| WHAT TO PRODUCE |
Restate each of the lines below word for word and drop every picture.

Collected data entries
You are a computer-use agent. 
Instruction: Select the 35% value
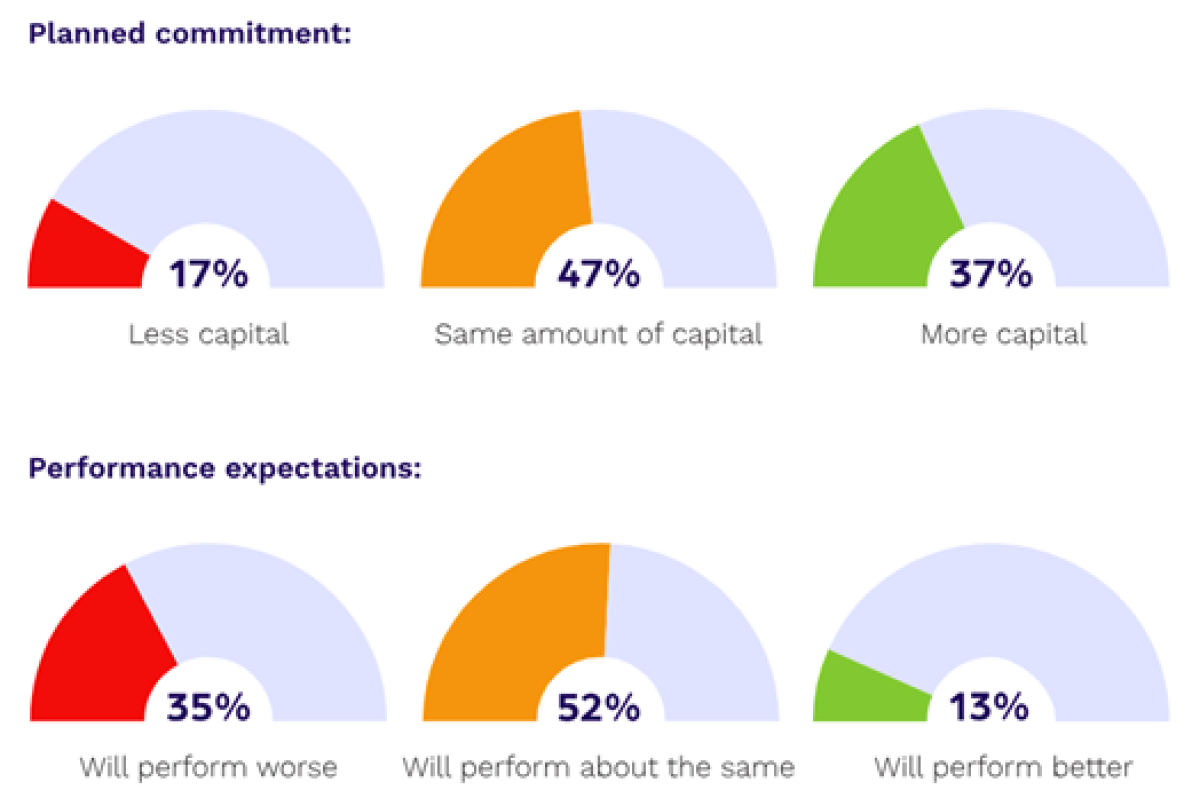[208, 708]

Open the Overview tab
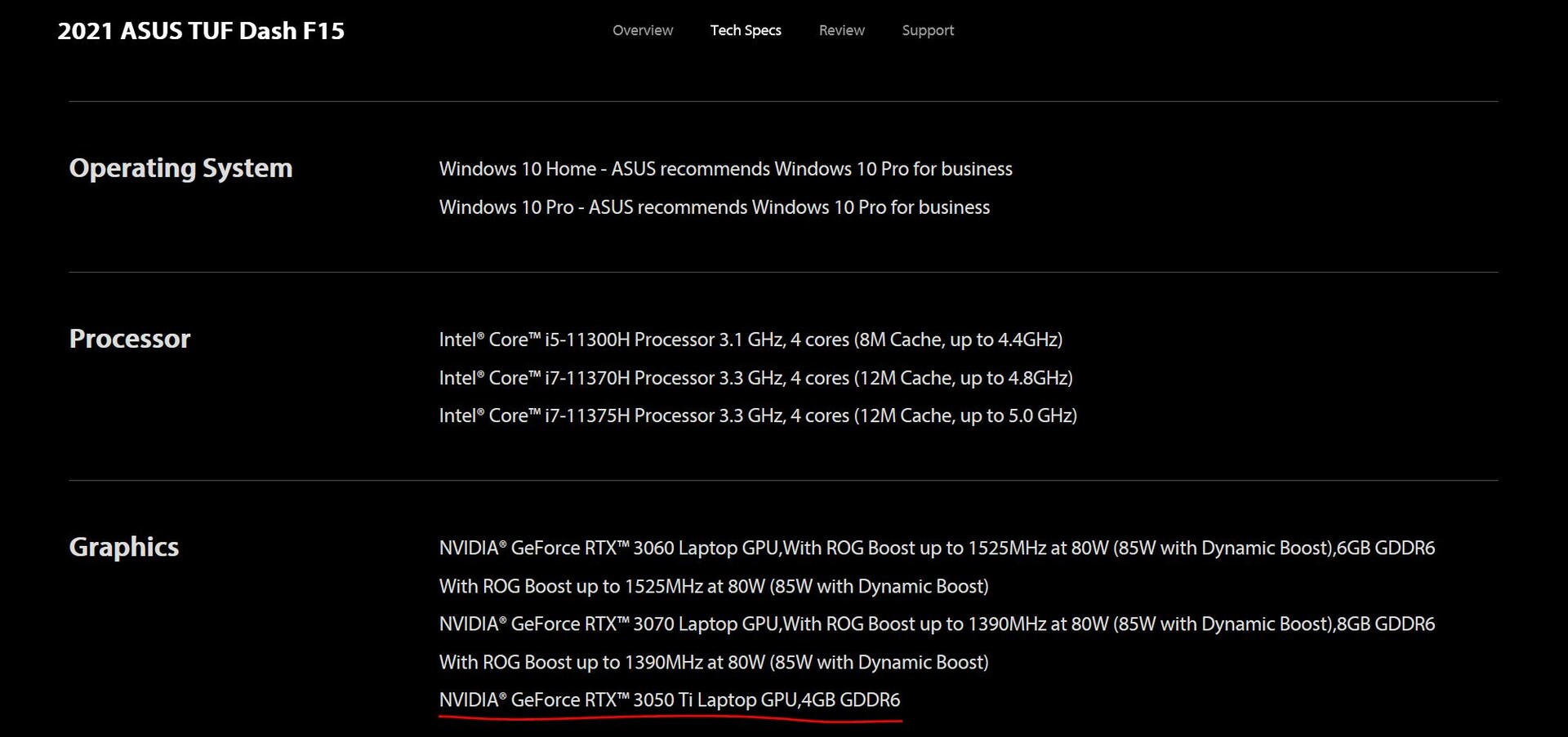click(x=643, y=30)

| THE ANSWER |
You are a computer-use agent. 
Instruction: Select the 35% value
[208, 708]

Open the Overview tab
click(x=643, y=30)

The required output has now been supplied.